Personal information
- Born: 2 August 1972 (age 53) Sydney, New South Wales, Australia

Playing information
- Height: 186 cm (6 ft 1 in)
- Weight: 101 kg (15 st 13 lb)

Rugby league
- Position: Wing, Centre
Club
| Years | Team | Pld | T | G | FG | P |
| 1991–93 | South Sydney | 12 | 0 | 0 | 0 | 0 |
| 1994–96 | St. George Dragons | 32 | 19 | 0 | 0 | 76 |
| 1997 | Hunter Mariners | 25 | 9 | 20 | 0 | 76 |
| 1998 | Cronulla Sharks | 11 | 4 | 0 | 0 | 16 |
| 1999 | Bradford Bulls | 12 | 2 | 0 | 0 | 8 |
|  | Total | 92 | 34 | 20 | 0 | 176 |

Rugby union
- Position: Wing, Centre
Club
| Years | Team | Pld | T | G | FG | P |
| 1999–01 | Rugby Roma | 28 | 18 | 0 | 0 | 0 |
Representative
| Years | Team | Pld | T | G | FG | P |
| 1999–00 | Italy | 4 | 0 | 0 | 0 | 0 |
- Source:

= Nick Zisti =

Italy international rugby union & league footballer

Nicolas Zisti (born 2 August 1972) is an Italian Australian former professional rugby league and rugby union footballer who played in the 1990s and 2000s. He played club level rugby league (RL) for the South Sydney Rabbitohs, the St. George Dragons, the Hunter Mariners, the Cronulla-Sutherland Sharks and the Bradford Bulls, usually as a , but also as a , and representative level rugby union (RU) for Italy, and at club level for Rugby Roma Olimpic, as a wing or centre.

==Background==
Nicolas Zisti was born in Sydney, New South Wales, Australia.

==Playing career==
===Rugby League===
Nick Zisti began his professional career playing for the South Sydney Rabbitohs where he made 6 appearances off the bench between 1991 and 1993, scoring no points.

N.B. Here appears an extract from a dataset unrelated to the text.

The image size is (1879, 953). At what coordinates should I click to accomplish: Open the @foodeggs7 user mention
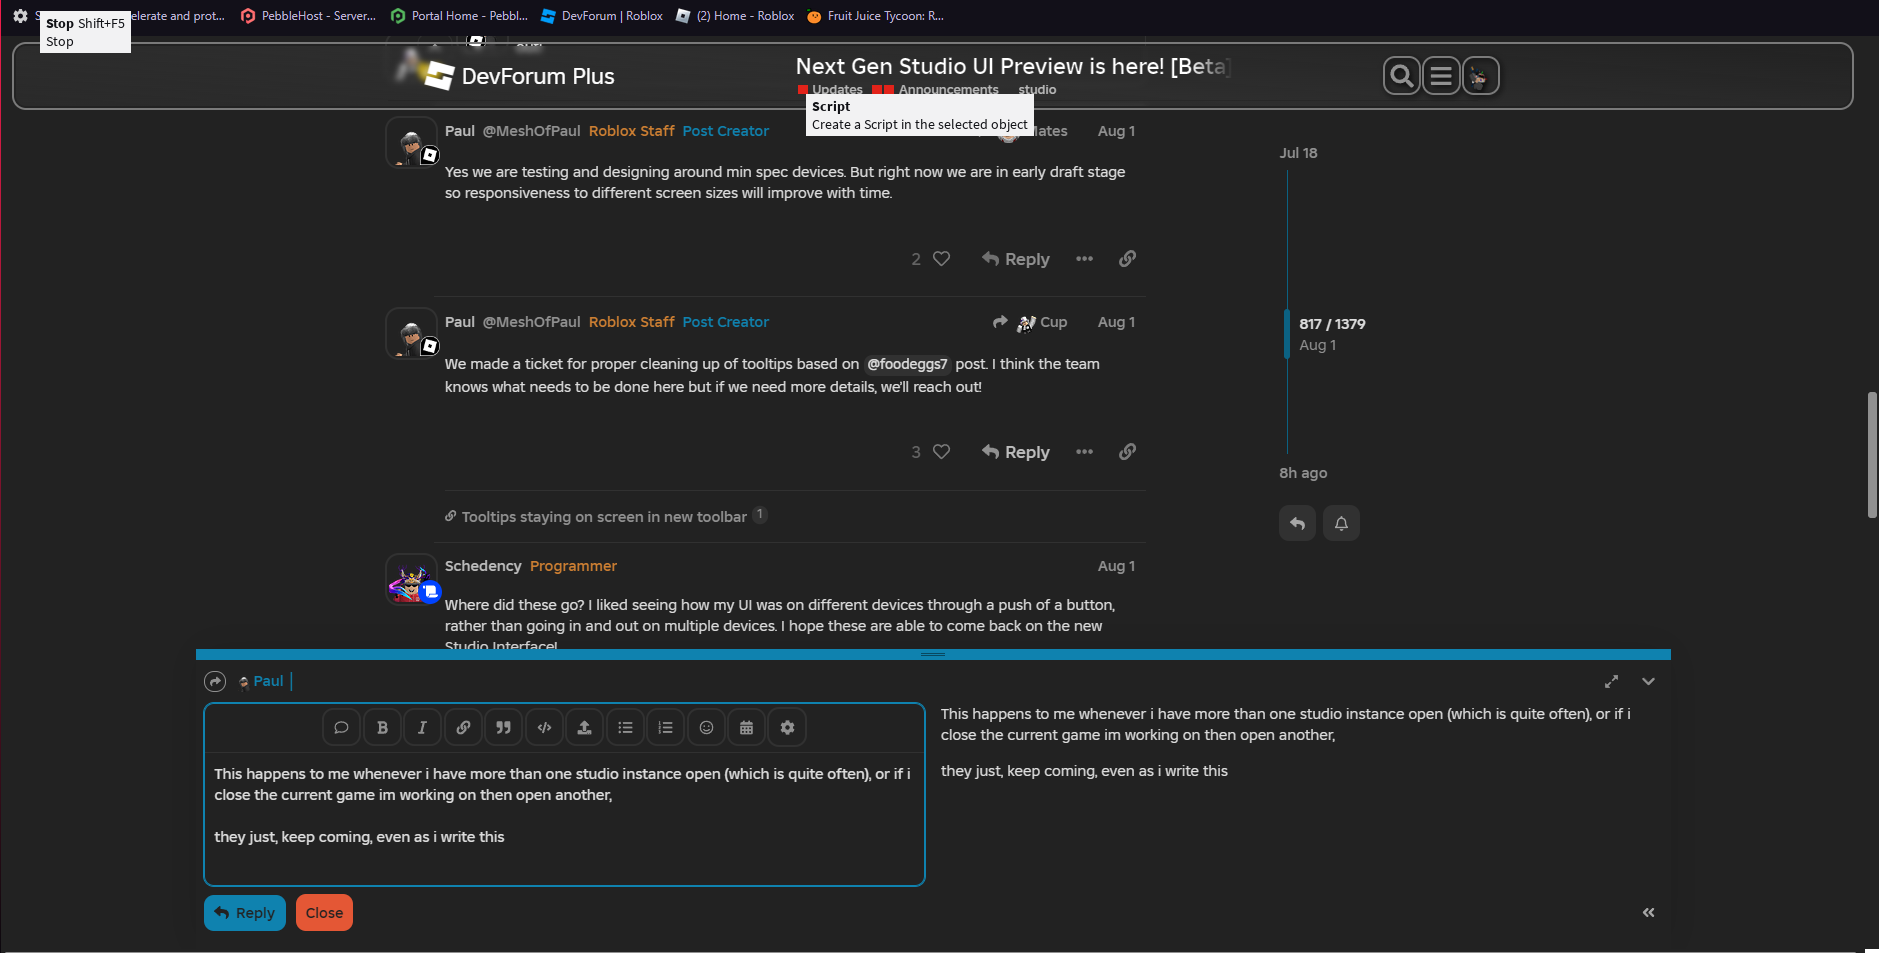908,364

From there he went on to play for the St. George Dragons where he scored 19 tries in 18 games for the Dragons between 1994 and 1996. He scored the Dragons only try in their 1996 20–8 Grand Final defeat by the Manly-Warringah Sea Eagles.

In 1997, he signed for the short-lived Hunter Mariners (with the club only lasting one season in the premiership). He played 16 games, scoring 9 tries and kicking 20 goals. He is the Mariners leading scorer in what was their only season. He set numerous records for the club including most tries, goals, points in a match and most points in a season. Zisti also played in the Hunter Mariners final game, a 36–12 loss against Brisbane in the 1997 World Club Challenge final.

Following the club's demise, he moved to the Cronulla-Sutherland Sharks where he played nine games scoring four tries in the season of 1998. After spending all of his career in Australia he decided to move to England to play in the Super League club the Bradford Bulls.

===Rugby Union===
In October 1999 he made his international début for the Italy national rugby union team in a World Cup match against England national rugby union team.

In 1999 he signed a 3-years agreement with Rugby Roma Olimpic, a rugby union team from Rome, Italy. He won the Italian championship in 2000. He won his last international cap for Italy during the 2000 Six Nations vs. France.

In December 2001, because of Rugby Roma's financial problems, he asked to be let free and flew back to Australia.